Jacobs, a productive voice in the American underground/Sundance scene, keeps a calm distance from Terri, letting the character explain himself through his actions while emphasising the cluttered, nurturing environment he lives amidst. But Patrick DeWitt’s screenplay pushes him towards others, most prominently John C. Reilly as Mr. Fitzgerald, the deputy principal who declares that he’s most focused on the good-hearted kids and the troublemakers; he hangs out with the former and harangues the latter.
Reilly has been focused on increasingly broad comedies over the last few years, falling into Will Ferrell’s orbit, but the character actor from Paul Thomas Anderson’s first three films returns here, with a mixture of bravado and sometimes misguided guile behind an adult trying to straighten the course of children. Reilly captures the strange crinkling behind Mr. Fitzgerald’s front, a bone-deep tiredness that makes his exuberance worrying more than exciting.
There’s no Good Will Hunting breakthrough – hugs, tears and repeated exhortations that 'it’s not your fault" – between Terri and the educator, and the film lets you wonder if Mr.

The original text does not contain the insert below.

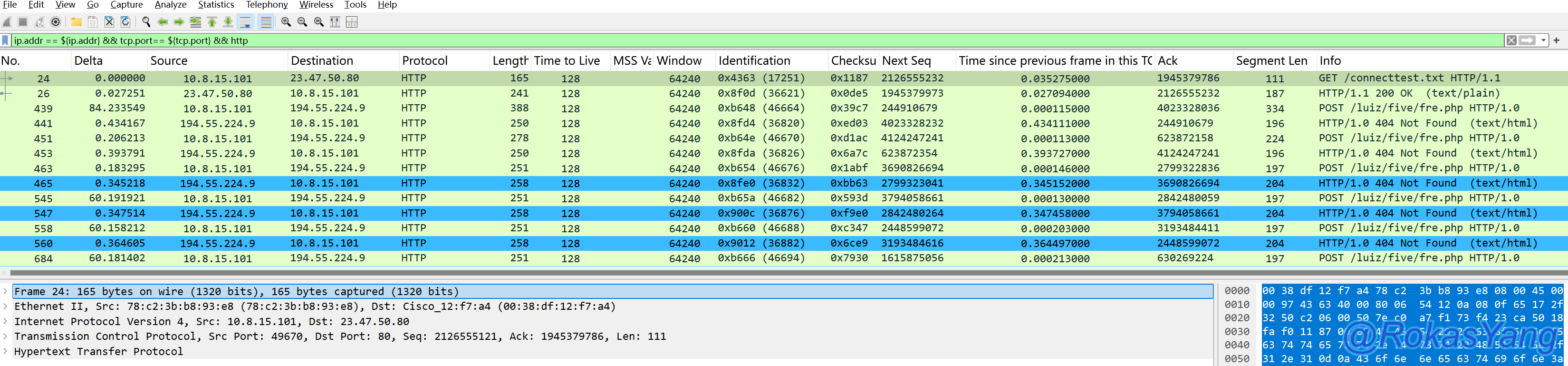Click the zoom in magnifier icon
1568x366 pixels.
[286, 22]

Fitzgerald, who has his own moments of domestic upheaval, is actually presenting himself as a warning and not an example. But his presence does prod Terri towards engagement, saving the socially excommunicated Heather (Olivia Crocicchia) from expulsion and making the acquaintance of Chad (Bridger Zadina), a regular visitor to Mr. Fitzgerald who falls into the troublemaker category.

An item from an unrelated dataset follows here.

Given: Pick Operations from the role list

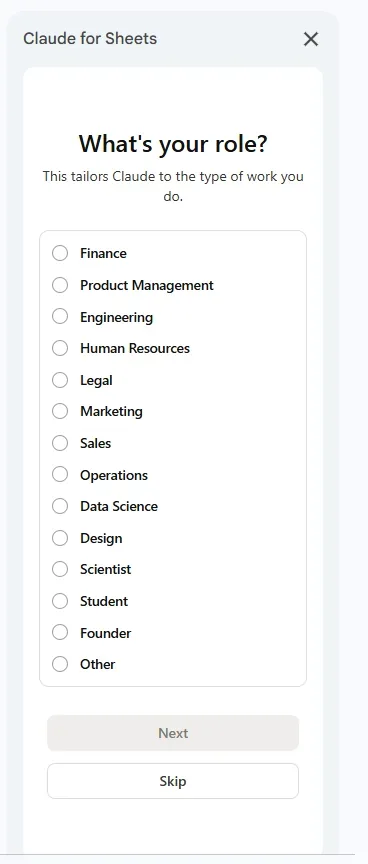Looking at the screenshot, I should 60,474.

The trio’s evening together at Terri’s house, after Uncle James has lapsed into a narcotised slumber, is the film’s culmination, yet it’s not the redemptive nod to John Hughes’ comic '80s melodramas that it could have so easily been. The bad behaviour, fueled by purloined whiskey and anti-depressants, and subsequent yearning reveals to Terri more about his unexpected cohorts than he in turn shows to them. He doesn’t intrinsically change, but he understands that there’s nothing wrong in being who he is. That’s a small outlook for the cinema, which can so often seek the expansive, but in this case it makes for a solidly played story.